WASHINGTON — La Maison-Blanche a invoqué mercredi le privilège de l’exécutif pour justifier son refus de remettre au Congrès le rapport du procureur spécial Robert Mueller sur l’implication de la Russie dans la campagne électorale de Donald Trump en 2016.

La décision de l’administration a été annoncée au moment où le comité judiciaire de la Chambre des représentants était sur le point de voter pour blâmer le procureur général William Barr pour outrage au Congrès pour avoir omis de lui remettre le rapport complet.

Le président du comité judiciaire, Jerrold Nadler, a estimé que cette décision de l’administration de recourir au privilège de l’exécutif était un nouveau signe clair du «mépris généralisé» du président quant aux droits constitutionnels du Congrès.

«Chaque jour, nous sommes témoins des nouveaux efforts de cette administration pour faire obstruction au Congrès», a déclaré M. Nadler. «C’est sans précédent.»

La porte-parole de la Maison-Blanche, Sarah Sanders, a rétorqué que cette action était plutôt une réponse à «l’abus de pouvoir flagrant» de M. Nadler, un démocrate de New York.

«Ni la Maison-Blanche ni le procureur général Barr ne se plieront aux exigences illégales et téméraires du président (du comité judiciaire)», a-t-elle déclaré.

Dans une lettre adressée mercredi à M. Trump, M. Barr explique que le rapport du procureur spécial contient des millions de pages d’informations confidentielles et non confidentielles. Il estime que la décision «brutale» du comité judiciaire de recourir à un vote pour outrage n’a pas laissé suffisamment de temps au président pour décider en toute connaissance de cause s’il y avait lieu d’invoquer le privilège de l’exécutif.

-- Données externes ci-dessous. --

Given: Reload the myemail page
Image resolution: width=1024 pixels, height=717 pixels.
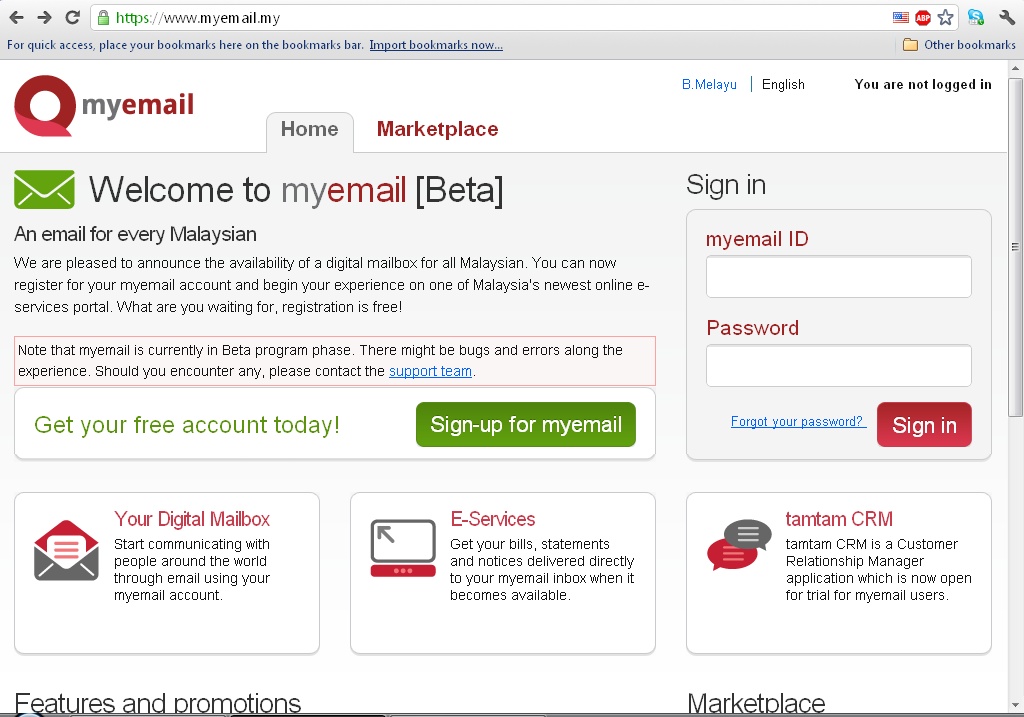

Le procureur général a dit au président qu’il devait se prévaloir du privilège de l’exécutif maintenant «dans l’attente d’une décision complète à ce sujet».

En vertu de cette mesure, le président peut refuser de communiquer certaines informations au Congrès et à ses commissions d’enquête afin de protéger la confidentialité du processus décisionnel de la présidence.

Les démocrates siégeant au comité ont estimé que l’administration Trump bafouait le devoir du surveillance du Congrès.

«C’est un moment historique», a déclaré la représentante Sheila Jackson Lee, du Texas. «Le président cherche maintenant à prendre le dessus sur la Constitution des États-Unis.»